Di rumah saja tidak sepenuhnya baik dalam kondisi pandemi ini. Bukan hanya sekedar tidak bisa tarawih di masjid, tadarusan di mushola, atau melakukan kajian-kajian keislaman di tempat ibadah lainnya. Tapi di luar sana banyak yang lebih dulu menahan lapar sebelum ramadan tiba. Sengaja tidak jalan-jalan agar sisa uang bisa dibuat makan. Menahan rindu dalam-dalam karena selain mudik dilarang, biayanya juga tidak memungkinkan.
Ada juga yang rela mengesampingkan himbauan pemerintah untuk tetap di rumah saja, sebab ada hal lain yang lebih penting dan harus dilakukan, mencari sesuap nasi untuk keluarganya. Jika mereka tidak bekerja dan tetap berdiam diri di rumah bisa menyebabkan masalah baru, sebab mati kelaparan.
Berbagai upaya pemerintah dan masyarakat terus dilakukan untuk mengatasi masalah ini. Memang tidak mudah di posisi yang seperti sekarang ini, yang lebih penting dari itu semua adalah kita harus saling menguatkan, sadar diri, bergandengan tangan, melawan pandemi ini agar kita semua lulus ujian.

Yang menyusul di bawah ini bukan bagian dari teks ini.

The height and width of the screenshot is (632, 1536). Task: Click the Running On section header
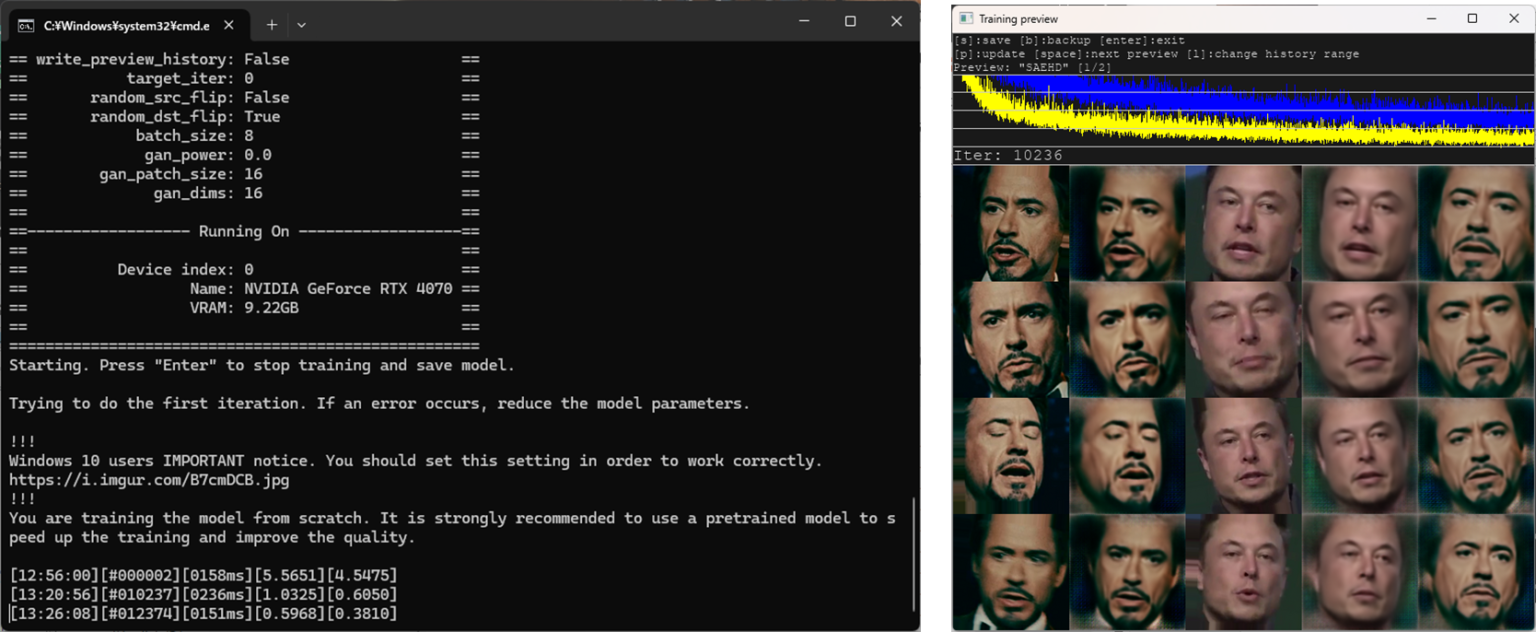[x=244, y=231]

Dengan datangnya bulan suci di tengah-tengah pandemi ini harus benar-benar mampu menyadarkan umat, akan pentingnya kesehatan, saling berbagi, saling bersolidaritas menghadapi pandemi ini. Ramadan harus tetap mulia meski yang membersamainya adalah corona.
Jangan lupa tetap jaga kesehatan, mari bersama sambut ramadan dengan hati terbuka.